WHAT IS BEING ASKED
Determine the number of lines in the entries below in which the word "agent" appears, and reply with that number only.

AVAILABLE DATA
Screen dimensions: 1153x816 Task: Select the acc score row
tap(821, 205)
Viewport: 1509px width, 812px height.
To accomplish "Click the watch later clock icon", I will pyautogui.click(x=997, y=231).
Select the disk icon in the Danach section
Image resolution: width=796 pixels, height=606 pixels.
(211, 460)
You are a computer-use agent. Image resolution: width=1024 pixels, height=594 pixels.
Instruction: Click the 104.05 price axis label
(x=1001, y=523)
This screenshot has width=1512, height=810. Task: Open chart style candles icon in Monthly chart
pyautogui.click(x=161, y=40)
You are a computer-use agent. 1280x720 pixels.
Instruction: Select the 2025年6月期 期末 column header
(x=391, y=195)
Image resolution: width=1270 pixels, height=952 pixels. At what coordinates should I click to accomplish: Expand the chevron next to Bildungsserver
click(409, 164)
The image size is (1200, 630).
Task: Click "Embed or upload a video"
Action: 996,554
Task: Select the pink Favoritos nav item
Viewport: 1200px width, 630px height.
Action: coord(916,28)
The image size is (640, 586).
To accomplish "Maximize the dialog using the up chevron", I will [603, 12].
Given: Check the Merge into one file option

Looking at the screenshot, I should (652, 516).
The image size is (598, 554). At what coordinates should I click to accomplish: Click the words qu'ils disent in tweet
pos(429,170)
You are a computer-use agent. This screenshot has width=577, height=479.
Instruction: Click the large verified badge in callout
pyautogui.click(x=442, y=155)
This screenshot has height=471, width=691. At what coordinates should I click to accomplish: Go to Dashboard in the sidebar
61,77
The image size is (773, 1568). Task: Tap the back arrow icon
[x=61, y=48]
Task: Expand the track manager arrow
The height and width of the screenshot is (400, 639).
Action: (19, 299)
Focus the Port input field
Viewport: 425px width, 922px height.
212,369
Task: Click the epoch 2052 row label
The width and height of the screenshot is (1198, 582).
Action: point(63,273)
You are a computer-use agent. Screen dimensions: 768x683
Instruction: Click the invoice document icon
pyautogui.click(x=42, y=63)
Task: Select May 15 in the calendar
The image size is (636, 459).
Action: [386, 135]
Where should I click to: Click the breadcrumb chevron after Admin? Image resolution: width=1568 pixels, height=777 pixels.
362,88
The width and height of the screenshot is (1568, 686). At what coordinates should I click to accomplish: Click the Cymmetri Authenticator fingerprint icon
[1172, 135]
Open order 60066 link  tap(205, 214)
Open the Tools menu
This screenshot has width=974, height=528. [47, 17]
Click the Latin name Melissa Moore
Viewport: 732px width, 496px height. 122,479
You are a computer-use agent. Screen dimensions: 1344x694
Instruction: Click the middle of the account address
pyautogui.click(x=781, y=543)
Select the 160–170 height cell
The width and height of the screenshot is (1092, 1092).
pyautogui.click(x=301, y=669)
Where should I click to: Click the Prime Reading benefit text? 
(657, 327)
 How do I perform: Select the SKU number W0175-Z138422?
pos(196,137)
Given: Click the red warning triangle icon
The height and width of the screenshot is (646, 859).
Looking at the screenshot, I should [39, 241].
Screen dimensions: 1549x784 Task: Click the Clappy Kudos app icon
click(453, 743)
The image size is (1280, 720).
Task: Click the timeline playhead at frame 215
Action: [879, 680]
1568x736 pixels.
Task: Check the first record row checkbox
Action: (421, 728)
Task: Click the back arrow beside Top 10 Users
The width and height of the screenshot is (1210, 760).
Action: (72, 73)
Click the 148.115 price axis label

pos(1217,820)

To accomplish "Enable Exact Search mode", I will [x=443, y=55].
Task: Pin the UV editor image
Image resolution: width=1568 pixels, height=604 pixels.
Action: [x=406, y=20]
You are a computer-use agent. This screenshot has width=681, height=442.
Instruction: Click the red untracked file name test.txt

TASK RESPONSE
6